:: Saved entries ::

****

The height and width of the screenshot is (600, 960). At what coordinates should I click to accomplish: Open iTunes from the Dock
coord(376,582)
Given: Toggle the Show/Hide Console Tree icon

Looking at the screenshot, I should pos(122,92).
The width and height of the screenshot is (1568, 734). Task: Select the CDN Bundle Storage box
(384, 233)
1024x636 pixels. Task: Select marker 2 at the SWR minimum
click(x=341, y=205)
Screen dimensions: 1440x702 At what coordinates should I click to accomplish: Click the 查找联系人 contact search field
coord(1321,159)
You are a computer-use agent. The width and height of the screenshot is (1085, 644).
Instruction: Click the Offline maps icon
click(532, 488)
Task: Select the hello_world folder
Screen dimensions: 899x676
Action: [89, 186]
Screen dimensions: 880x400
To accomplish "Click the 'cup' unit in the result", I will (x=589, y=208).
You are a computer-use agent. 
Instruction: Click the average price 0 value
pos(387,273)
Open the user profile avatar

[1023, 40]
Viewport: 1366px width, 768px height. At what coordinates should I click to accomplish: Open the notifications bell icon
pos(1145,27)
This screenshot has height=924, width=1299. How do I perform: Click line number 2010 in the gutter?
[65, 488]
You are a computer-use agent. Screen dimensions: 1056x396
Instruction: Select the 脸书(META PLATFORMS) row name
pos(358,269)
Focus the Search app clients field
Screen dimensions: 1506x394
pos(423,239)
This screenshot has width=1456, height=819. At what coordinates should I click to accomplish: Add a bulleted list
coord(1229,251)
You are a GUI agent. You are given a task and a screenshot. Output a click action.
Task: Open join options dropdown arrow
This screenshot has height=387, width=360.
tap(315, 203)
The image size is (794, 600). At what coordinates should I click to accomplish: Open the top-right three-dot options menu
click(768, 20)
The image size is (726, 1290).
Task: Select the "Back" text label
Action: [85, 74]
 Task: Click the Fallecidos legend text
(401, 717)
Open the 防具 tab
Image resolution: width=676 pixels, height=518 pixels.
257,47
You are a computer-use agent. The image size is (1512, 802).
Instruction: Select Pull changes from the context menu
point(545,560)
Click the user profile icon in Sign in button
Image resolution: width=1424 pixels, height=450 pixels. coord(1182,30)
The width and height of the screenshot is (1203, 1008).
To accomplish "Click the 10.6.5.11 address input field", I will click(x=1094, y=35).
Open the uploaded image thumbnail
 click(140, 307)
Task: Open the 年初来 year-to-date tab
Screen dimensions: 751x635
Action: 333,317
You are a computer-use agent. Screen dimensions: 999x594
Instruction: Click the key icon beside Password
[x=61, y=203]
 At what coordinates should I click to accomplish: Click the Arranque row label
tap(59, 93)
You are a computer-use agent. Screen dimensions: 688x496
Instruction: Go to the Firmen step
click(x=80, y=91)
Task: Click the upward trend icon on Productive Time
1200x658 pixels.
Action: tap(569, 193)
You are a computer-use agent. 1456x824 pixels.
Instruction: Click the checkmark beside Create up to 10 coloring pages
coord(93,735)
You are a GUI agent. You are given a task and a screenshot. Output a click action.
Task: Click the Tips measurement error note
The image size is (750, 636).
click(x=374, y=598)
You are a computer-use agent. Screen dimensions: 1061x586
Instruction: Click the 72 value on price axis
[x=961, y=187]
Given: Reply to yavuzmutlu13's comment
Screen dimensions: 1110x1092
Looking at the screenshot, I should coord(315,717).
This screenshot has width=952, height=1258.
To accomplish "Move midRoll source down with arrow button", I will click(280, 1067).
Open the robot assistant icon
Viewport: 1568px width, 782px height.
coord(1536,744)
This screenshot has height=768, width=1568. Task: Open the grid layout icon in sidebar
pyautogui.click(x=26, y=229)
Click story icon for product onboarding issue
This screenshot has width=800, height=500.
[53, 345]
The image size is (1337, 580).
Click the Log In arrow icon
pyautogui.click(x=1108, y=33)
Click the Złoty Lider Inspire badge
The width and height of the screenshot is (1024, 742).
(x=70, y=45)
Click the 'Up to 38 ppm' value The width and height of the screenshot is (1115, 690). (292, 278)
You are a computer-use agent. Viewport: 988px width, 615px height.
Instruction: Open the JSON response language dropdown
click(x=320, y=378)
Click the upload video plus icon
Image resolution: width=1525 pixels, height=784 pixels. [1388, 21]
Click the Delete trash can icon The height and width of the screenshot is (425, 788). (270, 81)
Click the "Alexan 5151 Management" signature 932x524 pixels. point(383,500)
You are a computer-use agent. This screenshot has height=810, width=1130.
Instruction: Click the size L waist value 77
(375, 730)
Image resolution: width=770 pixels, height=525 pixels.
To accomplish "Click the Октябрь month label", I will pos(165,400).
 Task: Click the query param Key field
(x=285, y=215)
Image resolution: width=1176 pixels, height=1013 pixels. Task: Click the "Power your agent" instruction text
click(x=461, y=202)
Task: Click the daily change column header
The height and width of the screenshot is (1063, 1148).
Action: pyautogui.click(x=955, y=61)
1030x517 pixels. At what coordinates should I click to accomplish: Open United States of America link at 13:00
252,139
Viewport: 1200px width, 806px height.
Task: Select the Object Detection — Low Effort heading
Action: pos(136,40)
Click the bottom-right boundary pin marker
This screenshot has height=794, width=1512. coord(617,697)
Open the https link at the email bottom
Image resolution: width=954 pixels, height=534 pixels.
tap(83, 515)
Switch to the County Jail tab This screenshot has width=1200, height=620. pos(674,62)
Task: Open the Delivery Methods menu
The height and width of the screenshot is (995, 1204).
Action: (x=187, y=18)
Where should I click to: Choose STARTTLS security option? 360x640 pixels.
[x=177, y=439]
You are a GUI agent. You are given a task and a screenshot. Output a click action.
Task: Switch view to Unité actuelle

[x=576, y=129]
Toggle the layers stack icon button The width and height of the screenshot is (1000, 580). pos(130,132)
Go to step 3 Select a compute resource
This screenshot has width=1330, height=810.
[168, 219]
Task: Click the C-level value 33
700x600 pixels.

****

:: YOUR TASK ::
If a line in the entries contains the word "will", copy that line out.

:: SOLUTION TO THE PROBLEM ::
To accomplish "Click the 'cup' unit in the result", I will (x=589, y=208).
To accomplish "Click the 10.6.5.11 address input field", I will click(x=1094, y=35).
To accomplish "Move midRoll source down with arrow button", I will click(280, 1067).
To accomplish "Click the Октябрь month label", I will pos(165,400).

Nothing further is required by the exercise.